> **AIM OF THE EXERCISE**: A verbatim transcription of every record below is required.

*** Opening DATA FOR REVIEW ***

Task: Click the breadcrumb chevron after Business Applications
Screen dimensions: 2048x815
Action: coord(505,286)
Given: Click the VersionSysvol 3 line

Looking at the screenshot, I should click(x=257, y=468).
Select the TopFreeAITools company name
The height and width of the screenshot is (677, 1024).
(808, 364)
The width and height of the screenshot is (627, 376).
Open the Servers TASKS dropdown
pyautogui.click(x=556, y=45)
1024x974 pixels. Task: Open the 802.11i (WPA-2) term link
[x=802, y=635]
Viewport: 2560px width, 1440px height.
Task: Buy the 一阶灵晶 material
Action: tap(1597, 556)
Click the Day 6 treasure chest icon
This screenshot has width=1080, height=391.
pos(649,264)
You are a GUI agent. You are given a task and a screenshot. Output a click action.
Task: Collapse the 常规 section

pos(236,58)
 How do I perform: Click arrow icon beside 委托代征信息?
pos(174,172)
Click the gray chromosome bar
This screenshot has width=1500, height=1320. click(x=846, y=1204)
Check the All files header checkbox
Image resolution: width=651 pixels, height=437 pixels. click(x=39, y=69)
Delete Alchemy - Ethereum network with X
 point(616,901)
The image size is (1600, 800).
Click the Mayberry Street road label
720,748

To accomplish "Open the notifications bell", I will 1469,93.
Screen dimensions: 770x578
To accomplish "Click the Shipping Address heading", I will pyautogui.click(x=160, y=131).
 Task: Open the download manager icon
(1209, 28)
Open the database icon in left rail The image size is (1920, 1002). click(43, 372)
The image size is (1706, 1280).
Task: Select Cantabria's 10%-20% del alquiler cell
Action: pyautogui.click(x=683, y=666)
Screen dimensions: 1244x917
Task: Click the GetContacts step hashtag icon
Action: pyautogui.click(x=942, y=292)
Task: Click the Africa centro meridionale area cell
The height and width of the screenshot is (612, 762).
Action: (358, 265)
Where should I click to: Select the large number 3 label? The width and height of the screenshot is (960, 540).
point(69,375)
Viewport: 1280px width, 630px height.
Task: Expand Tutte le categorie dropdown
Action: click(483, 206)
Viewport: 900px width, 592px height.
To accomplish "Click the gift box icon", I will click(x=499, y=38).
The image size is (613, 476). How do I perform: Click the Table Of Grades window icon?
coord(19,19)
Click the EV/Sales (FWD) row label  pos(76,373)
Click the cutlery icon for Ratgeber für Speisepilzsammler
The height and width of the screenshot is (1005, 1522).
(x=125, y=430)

*** Closing DATA FOR REVIEW ***

> **SOLUTION TO THIS EXERCISE**:
Task: Click the breadcrumb chevron after Business Applications
Screen dimensions: 2048x815
Action: coord(505,286)
Given: Click the VersionSysvol 3 line

Looking at the screenshot, I should click(x=257, y=468).
Select the TopFreeAITools company name
The height and width of the screenshot is (677, 1024).
(808, 364)
The width and height of the screenshot is (627, 376).
Open the Servers TASKS dropdown
pyautogui.click(x=556, y=45)
1024x974 pixels. Task: Open the 802.11i (WPA-2) term link
[x=802, y=635]
Viewport: 2560px width, 1440px height.
Task: Buy the 一阶灵晶 material
Action: tap(1597, 556)
Click the Day 6 treasure chest icon
This screenshot has width=1080, height=391.
pos(649,264)
You are a GUI agent. You are given a task and a screenshot. Output a click action.
Task: Collapse the 常规 section

pos(236,58)
 How do I perform: Click arrow icon beside 委托代征信息?
pos(174,172)
Click the gray chromosome bar
This screenshot has width=1500, height=1320. click(x=846, y=1204)
Check the All files header checkbox
Image resolution: width=651 pixels, height=437 pixels. click(x=39, y=69)
Delete Alchemy - Ethereum network with X
 point(616,901)
The image size is (1600, 800).
Click the Mayberry Street road label
720,748

To accomplish "Open the notifications bell", I will 1469,93.
Screen dimensions: 770x578
To accomplish "Click the Shipping Address heading", I will pyautogui.click(x=160, y=131).
 Task: Open the download manager icon
(1209, 28)
Open the database icon in left rail The image size is (1920, 1002). click(43, 372)
The image size is (1706, 1280).
Task: Select Cantabria's 10%-20% del alquiler cell
Action: pyautogui.click(x=683, y=666)
Screen dimensions: 1244x917
Task: Click the GetContacts step hashtag icon
Action: pyautogui.click(x=942, y=292)
Task: Click the Africa centro meridionale area cell
The height and width of the screenshot is (612, 762).
Action: (358, 265)
Where should I click to: Select the large number 3 label? The width and height of the screenshot is (960, 540).
point(69,375)
Viewport: 1280px width, 630px height.
Task: Expand Tutte le categorie dropdown
Action: click(483, 206)
Viewport: 900px width, 592px height.
To accomplish "Click the gift box icon", I will click(x=499, y=38).
The image size is (613, 476). How do I perform: Click the Table Of Grades window icon?
coord(19,19)
Click the EV/Sales (FWD) row label  pos(76,373)
Click the cutlery icon for Ratgeber für Speisepilzsammler
The height and width of the screenshot is (1005, 1522).
(x=125, y=430)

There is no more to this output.